:: Exercise details ::
Repeat every record exactly.

:: Data excerpts ::
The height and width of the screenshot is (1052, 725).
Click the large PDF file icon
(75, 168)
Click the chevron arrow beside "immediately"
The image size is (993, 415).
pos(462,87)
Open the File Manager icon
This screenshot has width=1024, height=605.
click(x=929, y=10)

:: Solved exercise ::
The height and width of the screenshot is (1052, 725).
Click the large PDF file icon
(75, 168)
Click the chevron arrow beside "immediately"
The image size is (993, 415).
pos(462,87)
Open the File Manager icon
This screenshot has width=1024, height=605.
click(x=929, y=10)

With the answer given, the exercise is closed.